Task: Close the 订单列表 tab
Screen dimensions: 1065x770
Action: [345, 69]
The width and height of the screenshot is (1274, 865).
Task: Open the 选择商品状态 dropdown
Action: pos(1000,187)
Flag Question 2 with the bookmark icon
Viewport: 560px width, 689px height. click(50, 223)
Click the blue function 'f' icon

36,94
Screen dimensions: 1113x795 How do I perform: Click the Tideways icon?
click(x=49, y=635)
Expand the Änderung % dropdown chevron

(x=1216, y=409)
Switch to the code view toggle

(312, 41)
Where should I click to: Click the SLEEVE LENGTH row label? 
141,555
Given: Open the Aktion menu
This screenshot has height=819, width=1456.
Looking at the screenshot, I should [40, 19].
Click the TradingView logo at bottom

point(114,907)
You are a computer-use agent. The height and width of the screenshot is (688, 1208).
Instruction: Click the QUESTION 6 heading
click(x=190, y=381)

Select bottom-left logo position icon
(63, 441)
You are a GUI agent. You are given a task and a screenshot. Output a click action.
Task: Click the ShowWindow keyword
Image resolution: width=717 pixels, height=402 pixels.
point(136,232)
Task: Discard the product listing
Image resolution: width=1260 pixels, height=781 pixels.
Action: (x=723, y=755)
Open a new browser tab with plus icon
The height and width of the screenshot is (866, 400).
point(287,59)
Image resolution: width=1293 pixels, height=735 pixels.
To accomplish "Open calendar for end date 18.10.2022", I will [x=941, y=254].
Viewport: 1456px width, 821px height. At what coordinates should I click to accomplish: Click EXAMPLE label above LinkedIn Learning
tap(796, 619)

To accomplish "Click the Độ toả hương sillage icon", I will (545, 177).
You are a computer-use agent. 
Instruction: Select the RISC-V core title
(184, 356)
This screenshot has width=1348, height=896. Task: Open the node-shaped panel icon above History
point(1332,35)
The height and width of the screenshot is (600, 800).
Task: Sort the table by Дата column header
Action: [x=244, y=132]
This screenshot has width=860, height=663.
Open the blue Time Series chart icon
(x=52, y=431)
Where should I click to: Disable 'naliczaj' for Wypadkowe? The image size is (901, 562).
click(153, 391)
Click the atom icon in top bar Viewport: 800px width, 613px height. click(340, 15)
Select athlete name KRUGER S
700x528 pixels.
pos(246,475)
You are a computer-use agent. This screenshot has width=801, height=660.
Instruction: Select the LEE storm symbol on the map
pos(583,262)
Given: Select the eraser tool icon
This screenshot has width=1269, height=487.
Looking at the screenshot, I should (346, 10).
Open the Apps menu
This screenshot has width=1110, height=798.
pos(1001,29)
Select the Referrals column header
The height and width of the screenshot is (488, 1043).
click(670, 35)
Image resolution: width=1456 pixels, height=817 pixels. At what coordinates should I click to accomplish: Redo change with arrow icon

————

=== Exercise directions ===
All entries above should be duplicated exactly, none omitted.

=== Solved problem ===
Task: Close the 订单列表 tab
Screen dimensions: 1065x770
Action: [345, 69]
The width and height of the screenshot is (1274, 865).
Task: Open the 选择商品状态 dropdown
Action: pos(1000,187)
Flag Question 2 with the bookmark icon
Viewport: 560px width, 689px height. click(50, 223)
Click the blue function 'f' icon

36,94
Screen dimensions: 1113x795 How do I perform: Click the Tideways icon?
click(x=49, y=635)
Expand the Änderung % dropdown chevron

(x=1216, y=409)
Switch to the code view toggle

(312, 41)
Where should I click to: Click the SLEEVE LENGTH row label? 
141,555
Given: Open the Aktion menu
This screenshot has height=819, width=1456.
Looking at the screenshot, I should [40, 19].
Click the TradingView logo at bottom

point(114,907)
You are a computer-use agent. The height and width of the screenshot is (688, 1208).
Instruction: Click the QUESTION 6 heading
click(x=190, y=381)

Select bottom-left logo position icon
(63, 441)
You are a GUI agent. You are given a task and a screenshot. Output a click action.
Task: Click the ShowWindow keyword
Image resolution: width=717 pixels, height=402 pixels.
point(136,232)
Task: Discard the product listing
Image resolution: width=1260 pixels, height=781 pixels.
Action: (x=723, y=755)
Open a new browser tab with plus icon
The height and width of the screenshot is (866, 400).
point(287,59)
Image resolution: width=1293 pixels, height=735 pixels.
To accomplish "Open calendar for end date 18.10.2022", I will [x=941, y=254].
Viewport: 1456px width, 821px height. At what coordinates should I click to accomplish: Click EXAMPLE label above LinkedIn Learning
tap(796, 619)

To accomplish "Click the Độ toả hương sillage icon", I will (545, 177).
You are a computer-use agent. 
Instruction: Select the RISC-V core title
(184, 356)
This screenshot has width=1348, height=896. Task: Open the node-shaped panel icon above History
point(1332,35)
The height and width of the screenshot is (600, 800).
Task: Sort the table by Дата column header
Action: [x=244, y=132]
This screenshot has width=860, height=663.
Open the blue Time Series chart icon
(x=52, y=431)
Where should I click to: Disable 'naliczaj' for Wypadkowe? The image size is (901, 562).
click(153, 391)
Click the atom icon in top bar Viewport: 800px width, 613px height. click(340, 15)
Select athlete name KRUGER S
700x528 pixels.
pos(246,475)
You are a computer-use agent. This screenshot has width=801, height=660.
Instruction: Select the LEE storm symbol on the map
pos(583,262)
Given: Select the eraser tool icon
This screenshot has width=1269, height=487.
Looking at the screenshot, I should (346, 10).
Open the Apps menu
This screenshot has width=1110, height=798.
pos(1001,29)
Select the Referrals column header
The height and width of the screenshot is (488, 1043).
click(670, 35)
Image resolution: width=1456 pixels, height=817 pixels. At what coordinates should I click to accomplish: Redo change with arrow icon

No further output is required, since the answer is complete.